**GIVEN TEXT**.
Smorgasbord Cafe and Bookstore – Share an Extract from your Latest Book – #Southern Little Tea by Claire Fullerton


Welcome to the series where authors in the Cafe and Bookstore an extract from their most recent book. If you are in the Cafe, and would like to participate you can find all the details here: Share an Extract

The next author to share an extract is Claire Fullerton for her novel Little Tea a book that I can recommend. Claire also shares some location shots from the novel.

About the book.

Southern Culture … Old Friendships … Family Tragedy

One phone call from Renny to come home and “see about” the capricious Ava and Celia Wakefield decides to overlook her distressful past in the name of friendship.

For three reflective days at Renny’s lake house in Heber Springs, Arkansas, the three childhood friends reunite and examine life, love, marriage, and the ties that bind, even though Celia’s personal story has yet to be healed. When the past arrives at the lake house door in the form of her old boyfriend, Celia must revisit the life she’d tried to outrun.

As her idyllic coming of age alongside her best friend, Little Tea, on her family’s ancestral grounds in bucolic Como, Mississippi unfolds, Celia realizes there is no better place to accept her own story than in this circle of friends who have remained beside her throughout the years. Theirs is a friendship that can talk any life sorrow into a comic tragedy, and now that the racial divide in the Deep South has evolved, Celia wonders if friendship can triumph over history.

**DATA SECTION**.
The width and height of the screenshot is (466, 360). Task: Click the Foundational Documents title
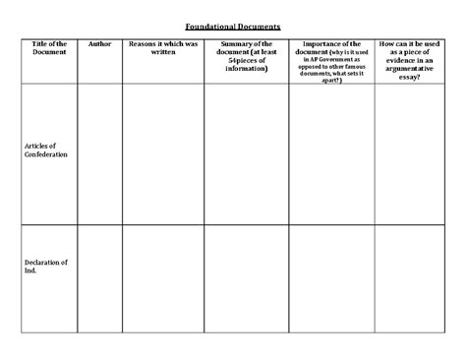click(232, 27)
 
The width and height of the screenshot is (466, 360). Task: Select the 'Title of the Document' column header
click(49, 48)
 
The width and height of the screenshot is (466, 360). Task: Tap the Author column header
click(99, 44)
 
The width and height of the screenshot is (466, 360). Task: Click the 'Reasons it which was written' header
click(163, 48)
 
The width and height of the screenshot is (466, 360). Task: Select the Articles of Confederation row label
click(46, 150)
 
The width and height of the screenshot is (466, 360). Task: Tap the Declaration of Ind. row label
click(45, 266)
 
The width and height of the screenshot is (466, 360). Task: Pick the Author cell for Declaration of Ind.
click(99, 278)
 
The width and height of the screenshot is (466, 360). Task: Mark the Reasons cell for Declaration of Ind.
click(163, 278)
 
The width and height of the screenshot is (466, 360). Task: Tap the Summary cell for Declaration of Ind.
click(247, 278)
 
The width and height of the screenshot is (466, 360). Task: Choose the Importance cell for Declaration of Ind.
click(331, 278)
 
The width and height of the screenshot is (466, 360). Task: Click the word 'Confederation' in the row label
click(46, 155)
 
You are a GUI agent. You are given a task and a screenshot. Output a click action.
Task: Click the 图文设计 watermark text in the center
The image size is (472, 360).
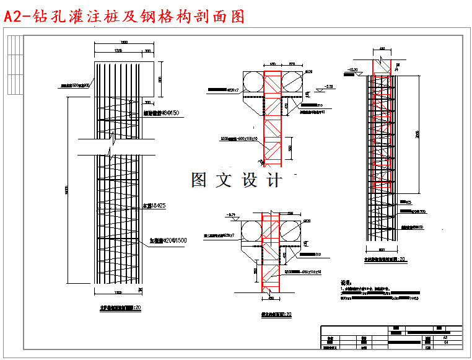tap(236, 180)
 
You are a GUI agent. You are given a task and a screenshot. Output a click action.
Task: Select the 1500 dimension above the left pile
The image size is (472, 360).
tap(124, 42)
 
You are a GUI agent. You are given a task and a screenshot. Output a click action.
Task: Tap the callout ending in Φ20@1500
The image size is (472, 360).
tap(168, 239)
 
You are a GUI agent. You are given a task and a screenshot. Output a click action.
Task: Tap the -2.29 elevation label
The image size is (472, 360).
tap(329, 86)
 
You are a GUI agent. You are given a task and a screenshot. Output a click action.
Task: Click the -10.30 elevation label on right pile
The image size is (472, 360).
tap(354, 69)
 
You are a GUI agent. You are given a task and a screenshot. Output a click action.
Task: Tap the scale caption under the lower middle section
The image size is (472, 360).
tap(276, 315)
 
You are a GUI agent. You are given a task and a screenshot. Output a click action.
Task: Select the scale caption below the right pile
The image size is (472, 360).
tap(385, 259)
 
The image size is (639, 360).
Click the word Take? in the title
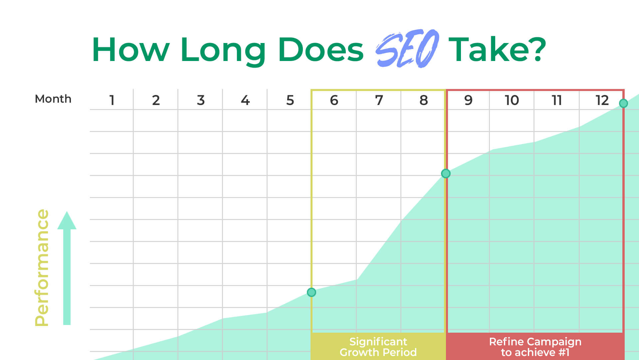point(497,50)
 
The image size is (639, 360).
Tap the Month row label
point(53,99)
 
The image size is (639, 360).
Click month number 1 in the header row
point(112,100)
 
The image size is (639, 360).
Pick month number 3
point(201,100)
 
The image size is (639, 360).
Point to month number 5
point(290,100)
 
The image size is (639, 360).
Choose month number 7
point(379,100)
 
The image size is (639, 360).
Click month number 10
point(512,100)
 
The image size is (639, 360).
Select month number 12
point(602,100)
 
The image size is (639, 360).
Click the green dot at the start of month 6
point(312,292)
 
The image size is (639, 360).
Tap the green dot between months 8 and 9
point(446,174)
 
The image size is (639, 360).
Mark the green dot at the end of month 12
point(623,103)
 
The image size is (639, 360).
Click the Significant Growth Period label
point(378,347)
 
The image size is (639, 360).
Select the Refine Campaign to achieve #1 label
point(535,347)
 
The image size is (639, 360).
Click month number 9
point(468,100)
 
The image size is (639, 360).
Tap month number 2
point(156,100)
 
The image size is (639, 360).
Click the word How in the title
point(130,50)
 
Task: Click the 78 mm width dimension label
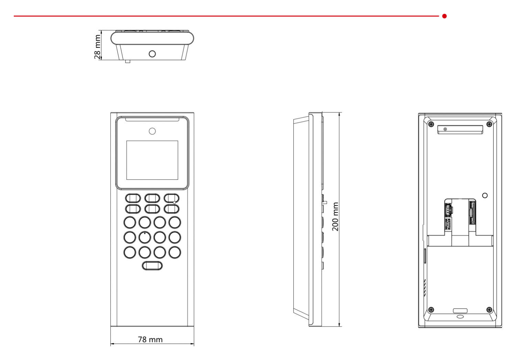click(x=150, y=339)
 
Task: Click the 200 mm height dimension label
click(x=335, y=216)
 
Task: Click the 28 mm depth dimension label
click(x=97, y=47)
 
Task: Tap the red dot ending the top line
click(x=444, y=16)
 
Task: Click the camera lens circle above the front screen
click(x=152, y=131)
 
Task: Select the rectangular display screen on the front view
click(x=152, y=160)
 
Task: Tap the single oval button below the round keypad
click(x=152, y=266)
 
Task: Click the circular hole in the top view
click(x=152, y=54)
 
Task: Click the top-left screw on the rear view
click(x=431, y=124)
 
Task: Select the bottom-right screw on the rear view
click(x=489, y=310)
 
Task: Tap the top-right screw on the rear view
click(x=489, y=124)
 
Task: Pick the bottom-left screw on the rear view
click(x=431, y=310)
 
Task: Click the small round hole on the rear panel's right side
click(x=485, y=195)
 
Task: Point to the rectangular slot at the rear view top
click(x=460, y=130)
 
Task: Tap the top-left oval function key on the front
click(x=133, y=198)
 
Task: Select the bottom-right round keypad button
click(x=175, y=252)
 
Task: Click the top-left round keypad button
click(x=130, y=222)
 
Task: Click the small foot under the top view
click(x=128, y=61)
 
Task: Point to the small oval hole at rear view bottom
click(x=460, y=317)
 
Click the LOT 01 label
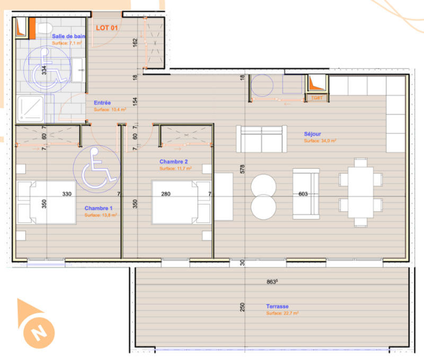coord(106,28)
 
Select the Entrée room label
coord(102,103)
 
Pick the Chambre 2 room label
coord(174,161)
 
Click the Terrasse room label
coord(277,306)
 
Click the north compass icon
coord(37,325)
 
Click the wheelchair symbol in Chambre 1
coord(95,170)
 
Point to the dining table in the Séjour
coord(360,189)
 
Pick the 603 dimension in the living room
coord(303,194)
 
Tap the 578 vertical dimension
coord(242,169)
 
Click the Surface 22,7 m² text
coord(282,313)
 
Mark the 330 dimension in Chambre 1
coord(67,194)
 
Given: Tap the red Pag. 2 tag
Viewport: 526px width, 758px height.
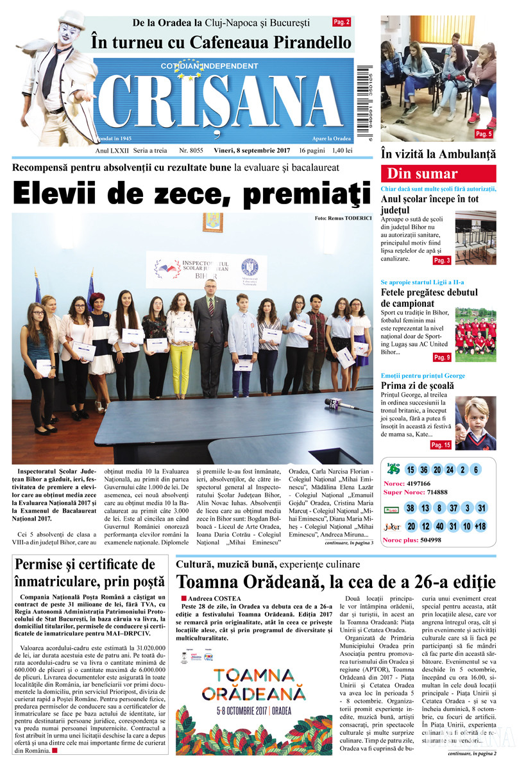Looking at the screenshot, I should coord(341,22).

**WORK INSTRUCTIONS**.
**A.** In the Little Tea post, why does Celia have to revisit the life she'd tried to outrun? Answer in one to three sentences.
**B.** According to the Little Tea post, what do the three childhood friends examine during their days at Renny's lake house? List every item the post names.
**C.** Copy the part of the Little Tea post that starts at "Welcome to the" and ends at "from the novel.".

**IN RESPONSE**.
**A.** Celia has to revisit that life because the past shows up at the lake house door in the form of her old boyfriend.

**B.**
- Life
- Love
- Marriage
- The ties that bind

**C.**
Welcome to the series where authors in the Cafe and Bookstore an extract from their most recent book. If you are in the Cafe, and would like to participate you can find all the details here: Share an Extract

The next author to share an extract is Claire Fullerton for her novel Little Tea a book that I can recommend. Claire also shares some location shots from the novel.